[Start of section]

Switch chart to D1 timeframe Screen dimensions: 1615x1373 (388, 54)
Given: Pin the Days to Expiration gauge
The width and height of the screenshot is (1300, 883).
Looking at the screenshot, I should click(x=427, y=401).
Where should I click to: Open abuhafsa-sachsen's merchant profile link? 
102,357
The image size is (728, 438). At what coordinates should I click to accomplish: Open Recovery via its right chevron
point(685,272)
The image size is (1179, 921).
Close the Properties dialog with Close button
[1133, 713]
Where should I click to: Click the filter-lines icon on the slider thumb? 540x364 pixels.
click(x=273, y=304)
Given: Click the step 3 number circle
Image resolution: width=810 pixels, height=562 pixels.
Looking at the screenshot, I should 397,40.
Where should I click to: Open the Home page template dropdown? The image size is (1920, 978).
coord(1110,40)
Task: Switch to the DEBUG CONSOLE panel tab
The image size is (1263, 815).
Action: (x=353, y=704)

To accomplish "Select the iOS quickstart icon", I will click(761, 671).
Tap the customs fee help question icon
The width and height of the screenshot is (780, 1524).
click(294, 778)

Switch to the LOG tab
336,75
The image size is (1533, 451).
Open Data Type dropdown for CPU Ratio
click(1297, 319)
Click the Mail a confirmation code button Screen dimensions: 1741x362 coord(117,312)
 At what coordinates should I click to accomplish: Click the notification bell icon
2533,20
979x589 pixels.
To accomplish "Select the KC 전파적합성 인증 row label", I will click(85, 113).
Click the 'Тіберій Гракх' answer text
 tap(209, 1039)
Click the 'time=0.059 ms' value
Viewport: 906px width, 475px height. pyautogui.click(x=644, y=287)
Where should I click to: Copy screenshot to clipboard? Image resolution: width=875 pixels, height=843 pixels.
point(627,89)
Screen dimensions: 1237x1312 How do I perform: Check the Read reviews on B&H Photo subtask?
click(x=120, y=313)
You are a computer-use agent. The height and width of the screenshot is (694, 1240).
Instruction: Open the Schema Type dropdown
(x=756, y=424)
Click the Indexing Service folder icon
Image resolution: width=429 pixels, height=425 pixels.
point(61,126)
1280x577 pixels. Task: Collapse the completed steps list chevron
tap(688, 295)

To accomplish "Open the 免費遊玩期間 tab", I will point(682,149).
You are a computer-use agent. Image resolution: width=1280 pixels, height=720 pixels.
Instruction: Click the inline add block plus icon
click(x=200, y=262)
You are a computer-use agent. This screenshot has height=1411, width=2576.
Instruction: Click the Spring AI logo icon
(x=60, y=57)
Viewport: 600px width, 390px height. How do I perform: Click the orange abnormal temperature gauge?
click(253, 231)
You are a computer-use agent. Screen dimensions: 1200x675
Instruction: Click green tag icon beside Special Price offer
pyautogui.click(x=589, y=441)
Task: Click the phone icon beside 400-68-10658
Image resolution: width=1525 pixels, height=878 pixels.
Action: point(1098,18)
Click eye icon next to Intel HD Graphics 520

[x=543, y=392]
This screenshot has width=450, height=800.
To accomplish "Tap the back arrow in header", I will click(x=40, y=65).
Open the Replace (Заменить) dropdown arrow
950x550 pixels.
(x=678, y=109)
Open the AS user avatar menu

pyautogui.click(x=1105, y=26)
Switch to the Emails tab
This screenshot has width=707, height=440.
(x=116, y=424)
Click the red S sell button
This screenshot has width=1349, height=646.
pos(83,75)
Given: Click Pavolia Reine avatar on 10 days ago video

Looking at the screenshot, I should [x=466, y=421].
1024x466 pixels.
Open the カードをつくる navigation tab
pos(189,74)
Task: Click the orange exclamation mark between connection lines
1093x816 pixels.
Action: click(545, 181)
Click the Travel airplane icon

[End of section]

# [How to complete this task]
None of the lines above may be skipped. Transcribe each one exactly.

# [Worked solution]
Switch chart to D1 timeframe Screen dimensions: 1615x1373 (388, 54)
Given: Pin the Days to Expiration gauge
The width and height of the screenshot is (1300, 883).
Looking at the screenshot, I should click(x=427, y=401).
Where should I click to: Open abuhafsa-sachsen's merchant profile link? 
102,357
The image size is (728, 438). At what coordinates should I click to accomplish: Open Recovery via its right chevron
point(685,272)
The image size is (1179, 921).
Close the Properties dialog with Close button
[1133, 713]
Where should I click to: Click the filter-lines icon on the slider thumb? 540x364 pixels.
click(x=273, y=304)
Given: Click the step 3 number circle
Image resolution: width=810 pixels, height=562 pixels.
Looking at the screenshot, I should 397,40.
Where should I click to: Open the Home page template dropdown? The image size is (1920, 978).
coord(1110,40)
Task: Switch to the DEBUG CONSOLE panel tab
The image size is (1263, 815).
Action: (x=353, y=704)

To accomplish "Select the iOS quickstart icon", I will click(761, 671).
Tap the customs fee help question icon
The width and height of the screenshot is (780, 1524).
click(294, 778)

Switch to the LOG tab
336,75
The image size is (1533, 451).
Open Data Type dropdown for CPU Ratio
click(1297, 319)
Click the Mail a confirmation code button Screen dimensions: 1741x362 coord(117,312)
 At what coordinates should I click to accomplish: Click the notification bell icon
2533,20
979x589 pixels.
To accomplish "Select the KC 전파적합성 인증 row label", I will click(85, 113).
Click the 'Тіберій Гракх' answer text
 tap(209, 1039)
Click the 'time=0.059 ms' value
Viewport: 906px width, 475px height. pyautogui.click(x=644, y=287)
Where should I click to: Copy screenshot to clipboard? Image resolution: width=875 pixels, height=843 pixels.
point(627,89)
Screen dimensions: 1237x1312 How do I perform: Check the Read reviews on B&H Photo subtask?
click(x=120, y=313)
You are a computer-use agent. The height and width of the screenshot is (694, 1240).
Instruction: Open the Schema Type dropdown
(x=756, y=424)
Click the Indexing Service folder icon
Image resolution: width=429 pixels, height=425 pixels.
point(61,126)
1280x577 pixels. Task: Collapse the completed steps list chevron
tap(688, 295)

To accomplish "Open the 免費遊玩期間 tab", I will point(682,149).
You are a computer-use agent. Image resolution: width=1280 pixels, height=720 pixels.
Instruction: Click the inline add block plus icon
click(x=200, y=262)
You are a computer-use agent. This screenshot has height=1411, width=2576.
Instruction: Click the Spring AI logo icon
(x=60, y=57)
Viewport: 600px width, 390px height. How do I perform: Click the orange abnormal temperature gauge?
click(253, 231)
You are a computer-use agent. Screen dimensions: 1200x675
Instruction: Click green tag icon beside Special Price offer
pyautogui.click(x=589, y=441)
Task: Click the phone icon beside 400-68-10658
Image resolution: width=1525 pixels, height=878 pixels.
Action: point(1098,18)
Click eye icon next to Intel HD Graphics 520

[x=543, y=392]
This screenshot has width=450, height=800.
To accomplish "Tap the back arrow in header", I will click(x=40, y=65).
Open the Replace (Заменить) dropdown arrow
950x550 pixels.
(x=678, y=109)
Open the AS user avatar menu

pyautogui.click(x=1105, y=26)
Switch to the Emails tab
This screenshot has width=707, height=440.
(x=116, y=424)
Click the red S sell button
This screenshot has width=1349, height=646.
pos(83,75)
Given: Click Pavolia Reine avatar on 10 days ago video

Looking at the screenshot, I should [x=466, y=421].
1024x466 pixels.
Open the カードをつくる navigation tab
pos(189,74)
Task: Click the orange exclamation mark between connection lines
1093x816 pixels.
Action: click(545, 181)
Click the Travel airplane icon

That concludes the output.